Solo quería ver la lluvia cayendo sobre la ciudad. Esa ciudad que le inspiraba cierta universalidad, ciudad extendida entre montañas milenarias, ciudad arquetipo de poesía.
A esa hora, las cuatro de la tarde, las calles estaban brillando de agua. Los transeúntes eran el movimiento. En una calle angosta del centro, las vidas de los habitantes estaban cursando el tiempo y el espacio materializados en concretas formas.
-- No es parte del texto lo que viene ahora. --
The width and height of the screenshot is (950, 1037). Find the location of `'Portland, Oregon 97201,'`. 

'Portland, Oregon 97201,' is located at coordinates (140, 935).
Entre estas conexiones eléctricas caminaba lentamente, buscaba un lugar donde tomar un café y quizá fumar un cigarrillo. En su pensamiento se mezclaban las imágenes del instante, de la gente, de los autos, de las edificaciones, de la lluvia, con los paisajes de las periferias urbanas; a la conclusión a la que llegaba es que estaba respirando en un pequeño rincón del mundo.
Cuando ha entrado al café, el aroma lo ha trasportado a la parte existencial del pensamiento. Recorriendo con la mirada el interior del establecimiento, ha escogido una mesa cerca de la ventana. Al tomar asiento, su mirada se ha encontrado, al otro lado del cristal, con la calle, con la lluvia, con el movimiento de la vida, el color plomo húmedo pintándolo todo. Al regresar la mirada, hasta la mujer que le preguntaba que quería tomar, le ha pegado en el rostro el color amortiguado del lugar, en el que unas lámparas que proyectaba una luz amarilla encerrada, daban una sensación de abrigo.
Un café, nada más era necesario para completar el momento de lluvia, en el que la luz natural parecía negarse a dar paso a la noche; fue un momento en el que pareció que el tiempo se detuvo.